- [Dataset entries]:
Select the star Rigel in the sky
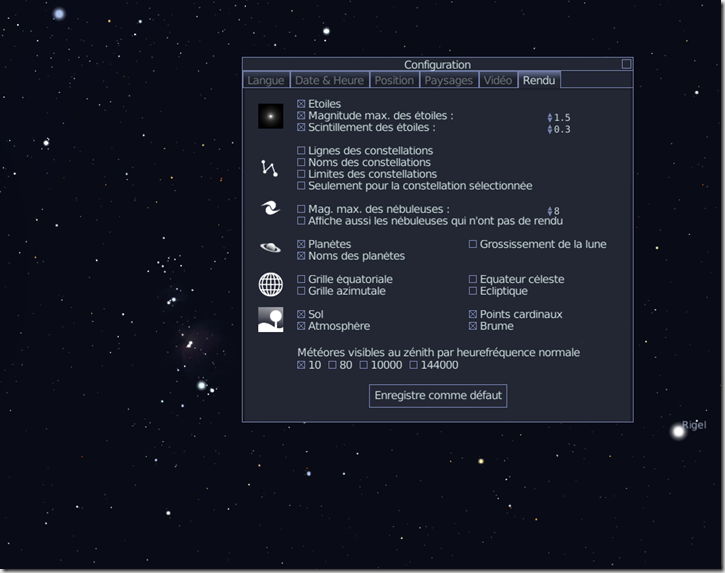Image resolution: width=725 pixels, height=573 pixels. click(678, 431)
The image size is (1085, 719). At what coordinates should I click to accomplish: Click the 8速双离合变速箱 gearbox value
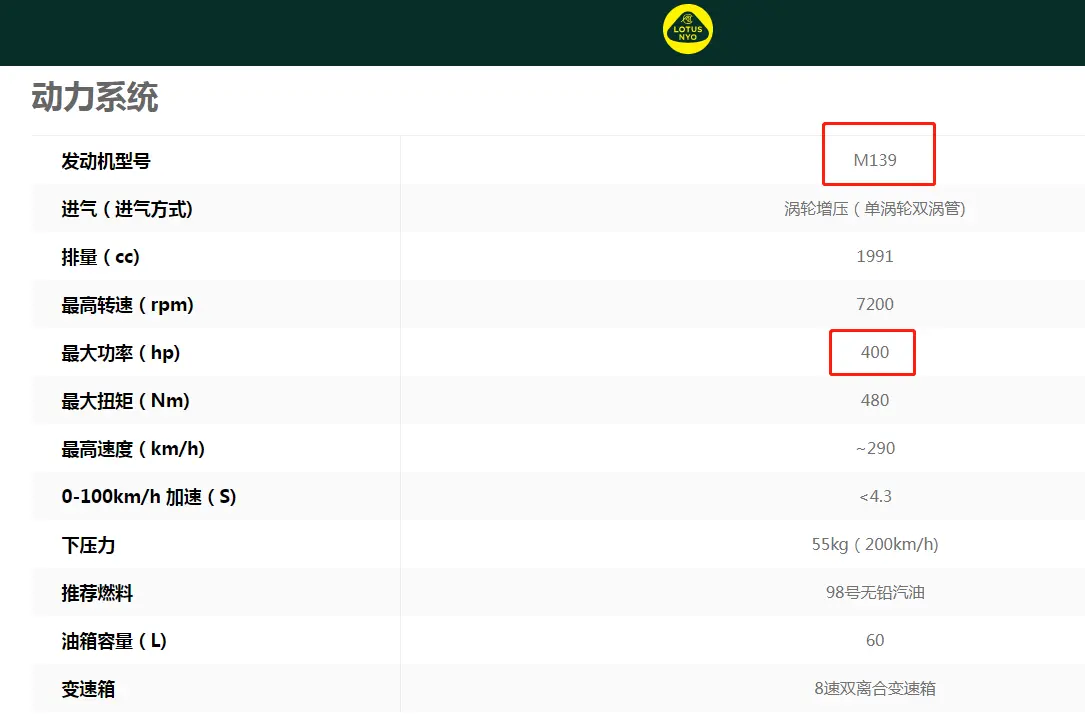875,689
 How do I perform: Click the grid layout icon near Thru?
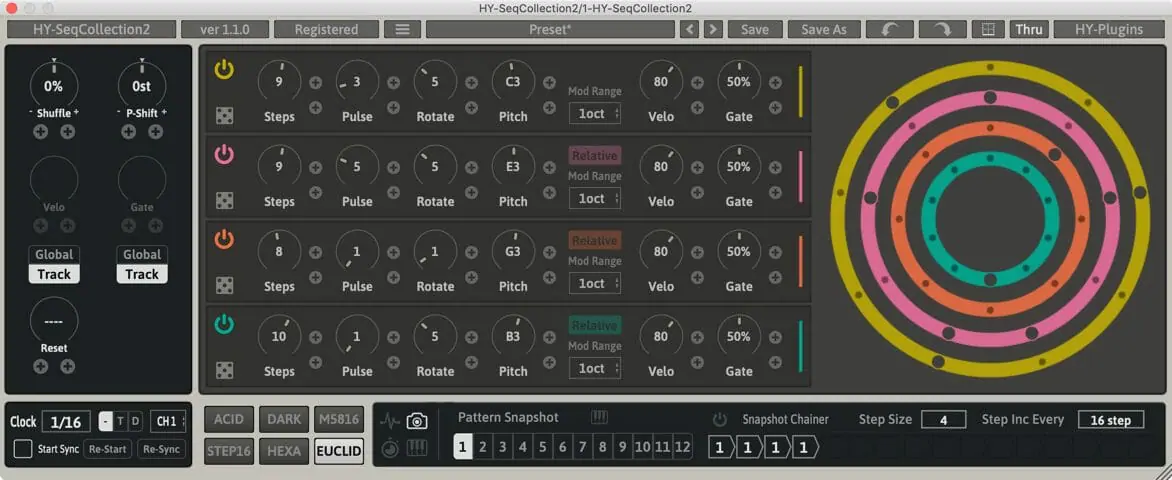point(989,29)
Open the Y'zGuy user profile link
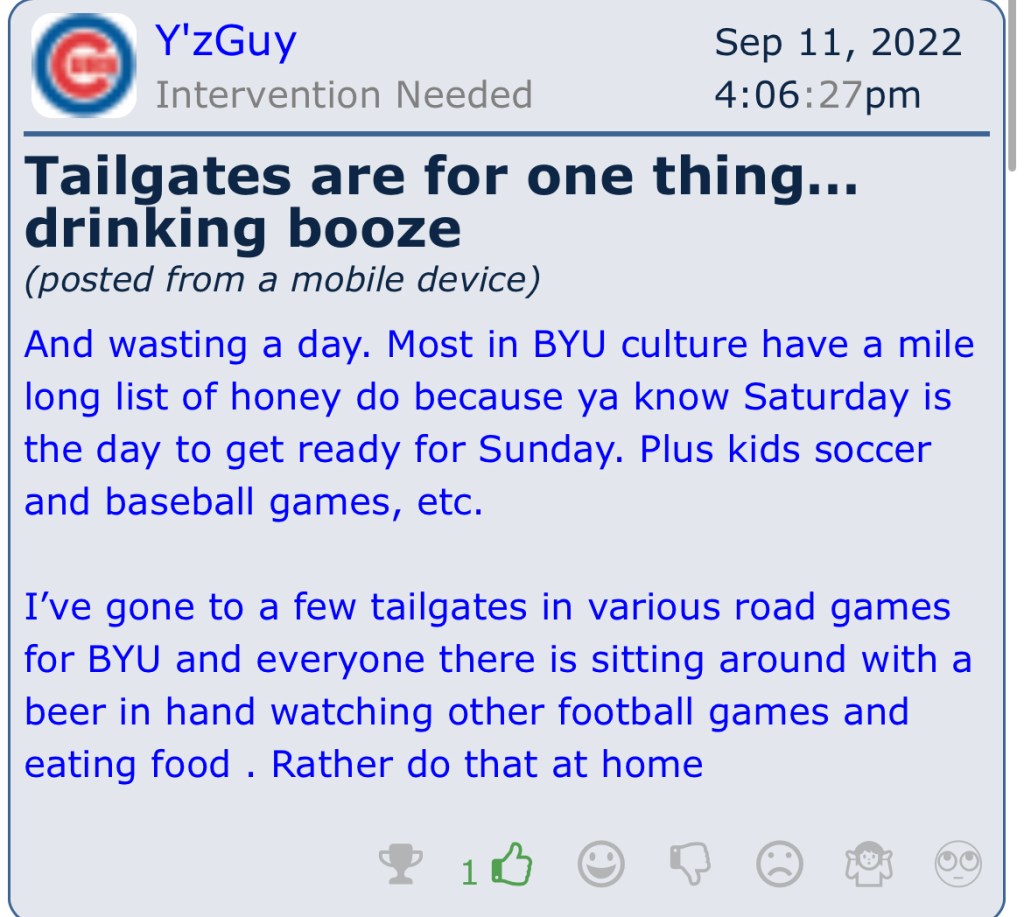This screenshot has width=1024, height=917. [226, 42]
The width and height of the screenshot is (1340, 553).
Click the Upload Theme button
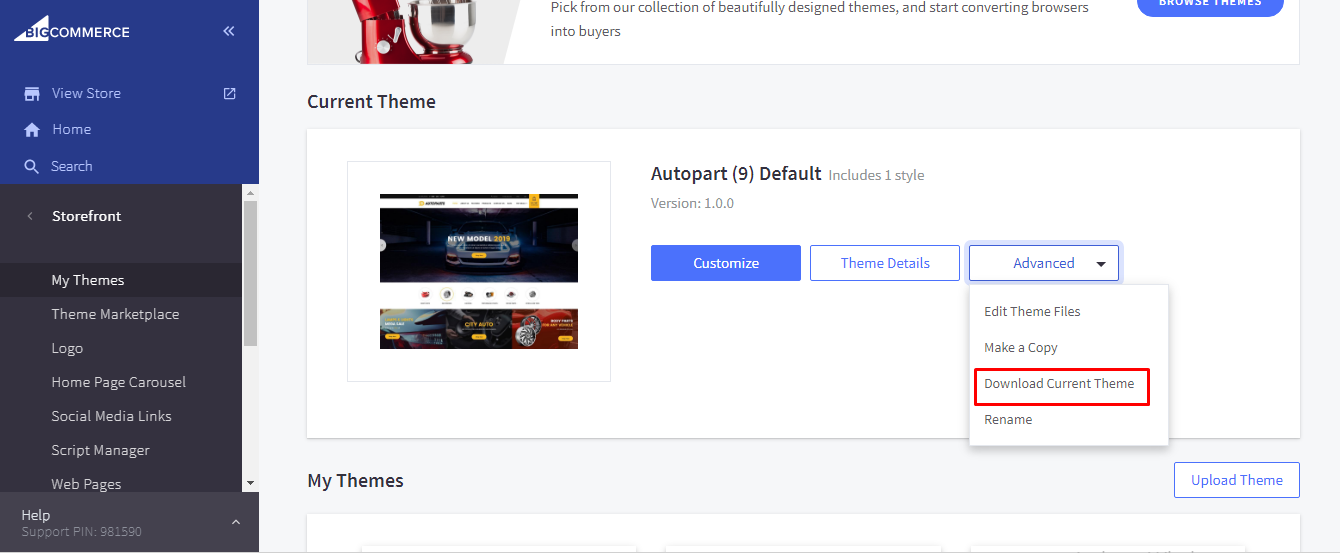[x=1236, y=480]
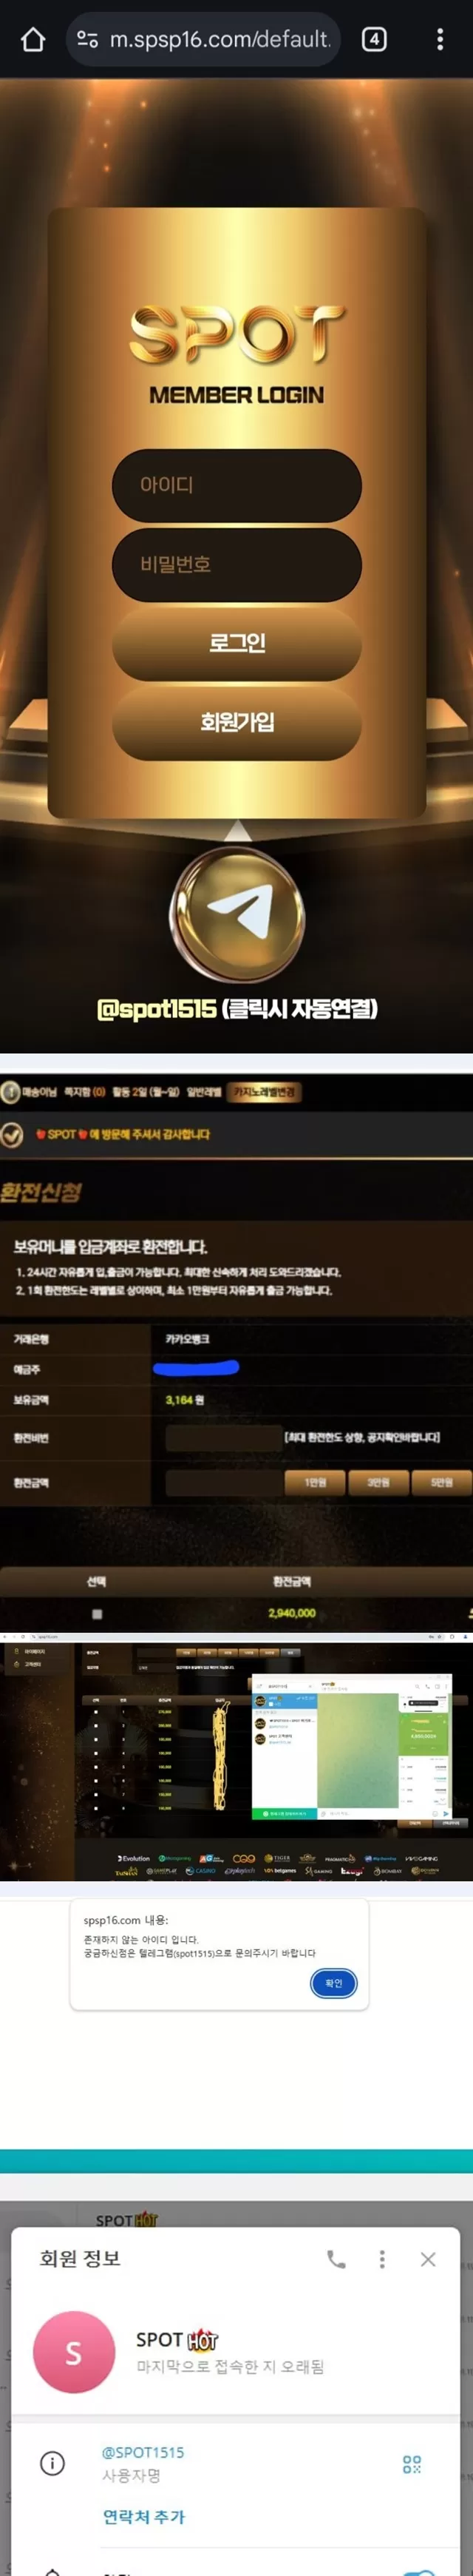The image size is (473, 2576).
Task: Open the tab switcher showing 4 tabs
Action: [x=374, y=39]
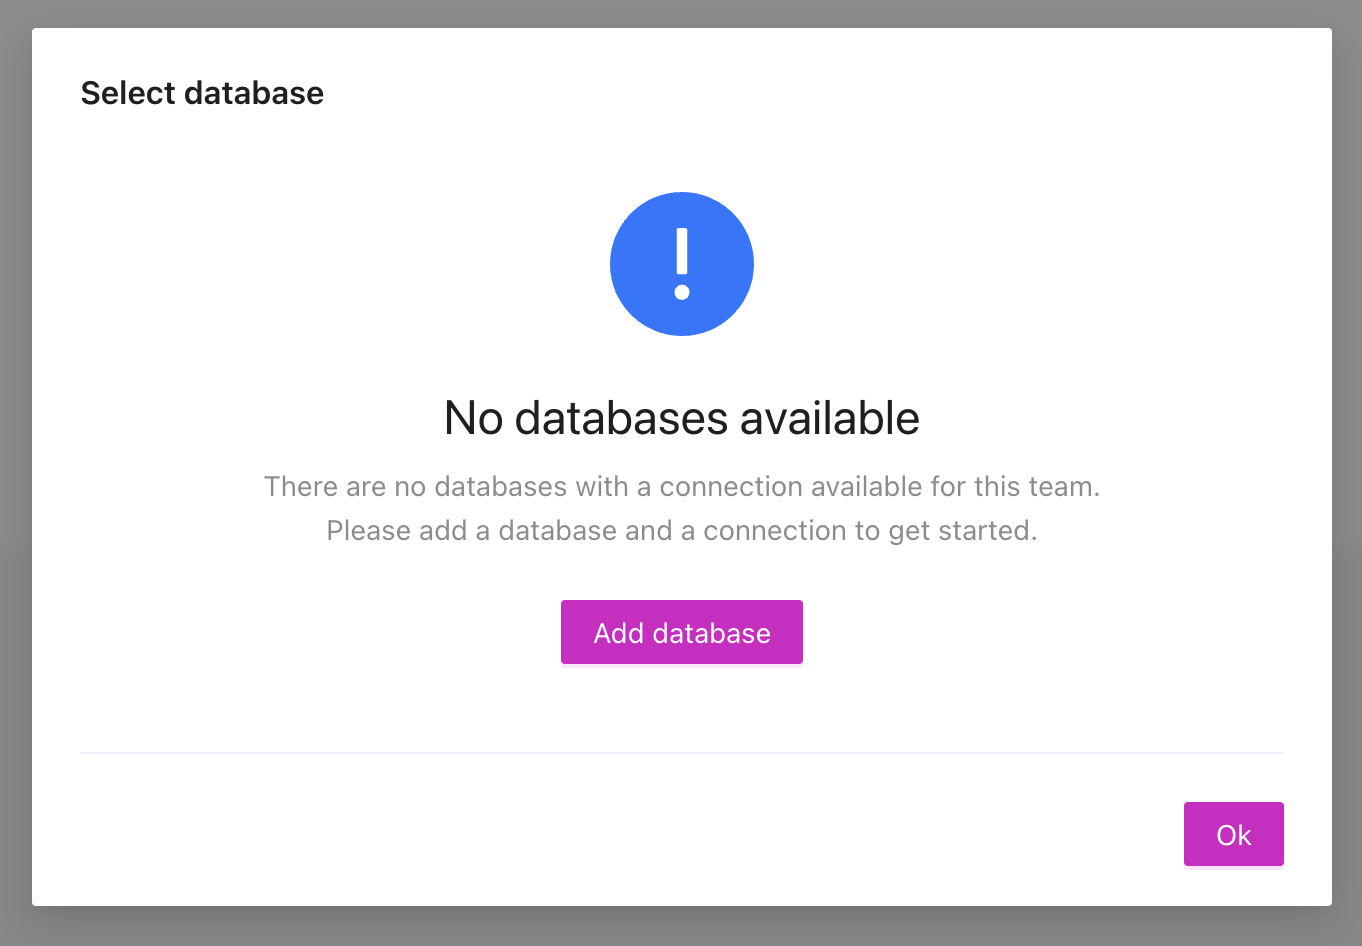The height and width of the screenshot is (946, 1362).
Task: Click the 'No databases available' heading
Action: [x=681, y=418]
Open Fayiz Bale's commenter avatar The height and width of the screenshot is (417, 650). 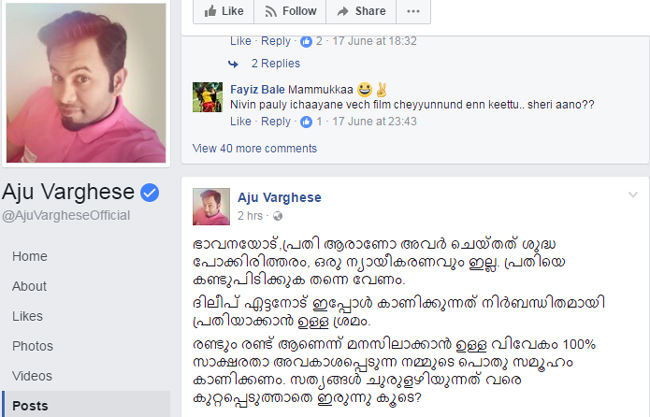pyautogui.click(x=208, y=97)

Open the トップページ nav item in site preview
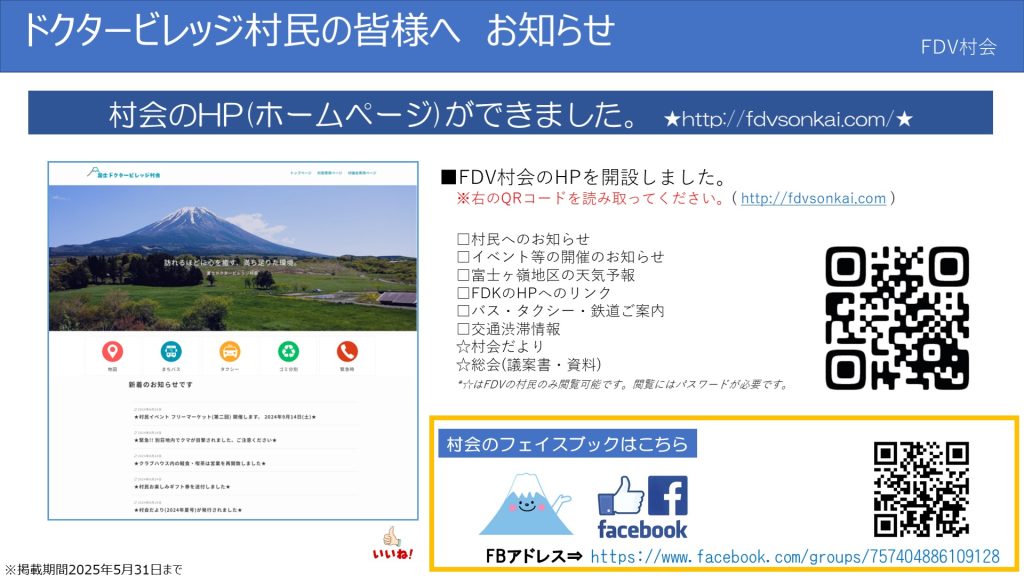(x=301, y=174)
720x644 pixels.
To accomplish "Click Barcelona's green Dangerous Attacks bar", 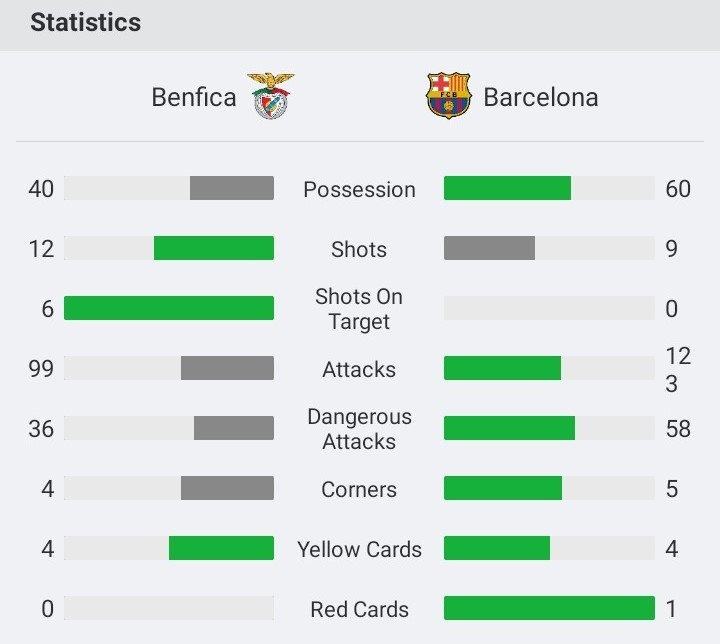I will (509, 428).
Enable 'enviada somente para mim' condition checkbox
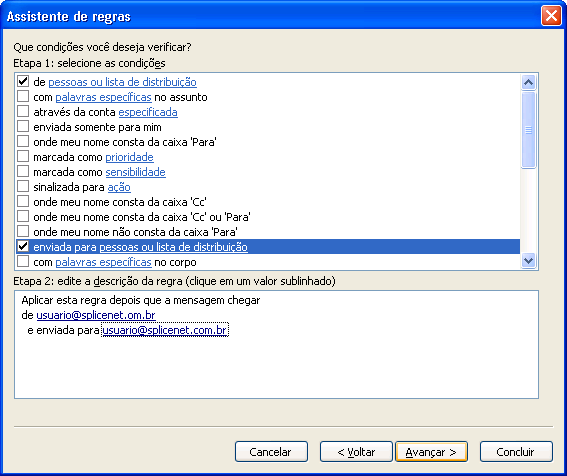 point(23,127)
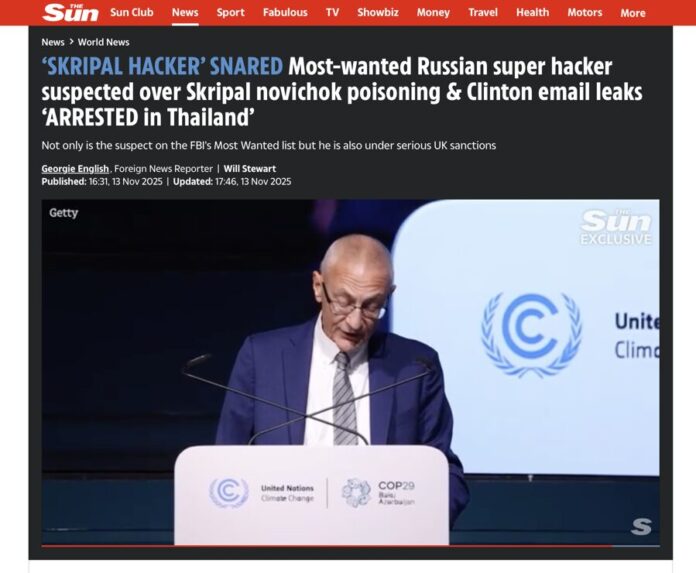This screenshot has width=696, height=573.
Task: Open author Georgie English's profile link
Action: [75, 169]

- [Directions]: Starting at the line that contains "Enable 'enviada somente", retype each line through the end of the data exactly, and leave out every picture.

- [The completed task]:
Enable 'enviada somente para mim' condition checkbox
 point(23,127)
This screenshot has width=696, height=573.
Task: Open author Georgie English's profile link
Action: [75, 169]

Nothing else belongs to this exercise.